[To do]:
Read through the data below and state how many of its lines contain the word "agent", adding nothing.
━━━━━ Supplied data ━━━━━
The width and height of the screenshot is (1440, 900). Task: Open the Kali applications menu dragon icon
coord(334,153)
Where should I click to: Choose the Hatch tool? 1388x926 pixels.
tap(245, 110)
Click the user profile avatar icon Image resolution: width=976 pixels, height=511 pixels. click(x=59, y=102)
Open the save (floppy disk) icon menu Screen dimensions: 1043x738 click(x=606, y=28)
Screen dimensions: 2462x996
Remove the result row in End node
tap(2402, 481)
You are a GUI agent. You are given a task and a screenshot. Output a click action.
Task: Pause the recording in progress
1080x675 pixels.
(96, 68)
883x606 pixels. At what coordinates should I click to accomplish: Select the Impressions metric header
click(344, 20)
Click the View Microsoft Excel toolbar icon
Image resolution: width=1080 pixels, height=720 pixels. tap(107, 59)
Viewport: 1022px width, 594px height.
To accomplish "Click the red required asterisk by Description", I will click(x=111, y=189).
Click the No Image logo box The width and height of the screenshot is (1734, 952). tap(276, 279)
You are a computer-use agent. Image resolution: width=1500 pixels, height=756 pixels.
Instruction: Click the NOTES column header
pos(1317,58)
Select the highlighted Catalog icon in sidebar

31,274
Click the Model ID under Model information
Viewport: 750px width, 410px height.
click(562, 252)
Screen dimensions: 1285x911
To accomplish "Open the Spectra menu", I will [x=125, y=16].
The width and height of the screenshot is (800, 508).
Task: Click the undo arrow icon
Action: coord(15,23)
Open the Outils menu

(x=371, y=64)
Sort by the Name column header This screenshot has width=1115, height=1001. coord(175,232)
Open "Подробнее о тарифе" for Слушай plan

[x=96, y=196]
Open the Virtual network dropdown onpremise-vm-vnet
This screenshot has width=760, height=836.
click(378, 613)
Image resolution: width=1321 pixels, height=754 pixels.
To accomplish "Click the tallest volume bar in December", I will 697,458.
━━━━━
[Exercise result]:
2